DeSanto was born in Duluth, Minnesota on May 6, 1928. In 1946, he joined the United States Air Force and served with the occupying force in Europe until he was honorably discharged in 1949.
DeSanto had a master’s degree in Italian history and met the requirements for a doctorate in the same, but turned down the degree to return to the Park Service. He also had a degree in geology.
Over the course of his career, he saw all of the Park, stationed in the Belly River, Goat Haunt, Two Medicine, East Glacier, Walton and the North Fork. He was stationed at Polebridge for the last 11 years of his career. In 1983, he survived a grizzly attack in the Park.
“He was the best man at my wedding,” said longtime ranger Dave Shea. “We were very good friends. We traveled many miles together on the trails. He was pretty exceptional historian and botanist.”
Jack Potter, Former Park Chief of Management, noted DeSanto was a “renaissance man.”
“He had so many different interests,” Potter said. “He had a great sense of humor.
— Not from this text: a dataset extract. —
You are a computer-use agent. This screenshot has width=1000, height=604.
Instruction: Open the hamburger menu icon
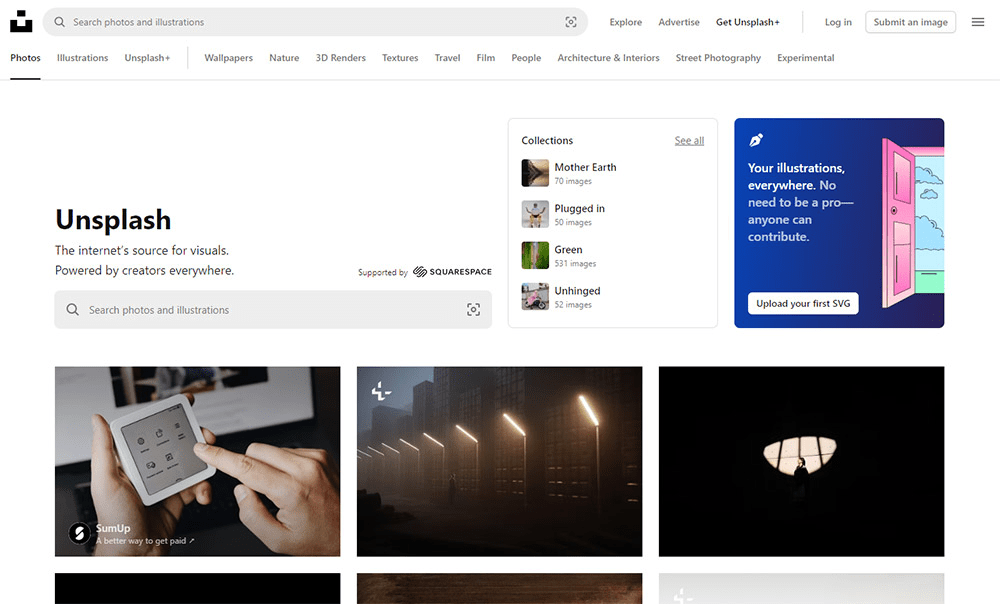click(977, 21)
A really fun guy.”
In 2009, De Santo received a lifetime achievement award by the Montana Native Plant Society.
De Santo was a ranger-naturalist in Yellowstone Park from 1961 to 1965, and became an avid and skilled birder in addition to his intensifying interest in plants. After completing the National Park Service Ranger Trainee Program in 1965, DeSanto accepted a position as a permanent ranger in Glacier National Park in 1966. His assignments in Glacier included Belly River, headquarters, Goat Haunt, St. Mary, Two Medicine, East Glacier and Walton. In 1974 he became sub-district ranger for the North Fork, stationed at Polebridge, where he remained until his retirement in 1986. DeSanto’s dedicated stewardship of his assigned area became legendary.
He was a consummate outdoorsman and tireless hiker and explorer. He accomplished first ascents of Mount Peabody and the west face of Kintla Peak. DeSanto always was ready and willing to guide a fellow botanist to some special place, especially if it required a superhuman effort to get there.
As a botanist, DeSanto collected the first Montana specimens of pinewoods peavine and northern rattlesnake plantain. He also collected first Glacier Park records of bitterroot, bird’s egg lady’s slipper and Macoun’s gentian, among others.
He was a skilled photographer and writer. He combined his great wildflower photographs with his knowledge of alpine plants to produce “Alpine Wildflowers of Glacier and Waterton Lakes National Parks.”
He possessed an ability to tie several disciplines together in describing events, plants or people, as exhibited in his widely acclaimed book “Bitterroot.” The book is an exhaustive source of information on Montana’s state flower.
His letters and writings are stored at the University of Montana Mansfield Library. De Santo contracted viral encephalitis in 2000, which severely affected his health. He was living at the Montana Veterans Home.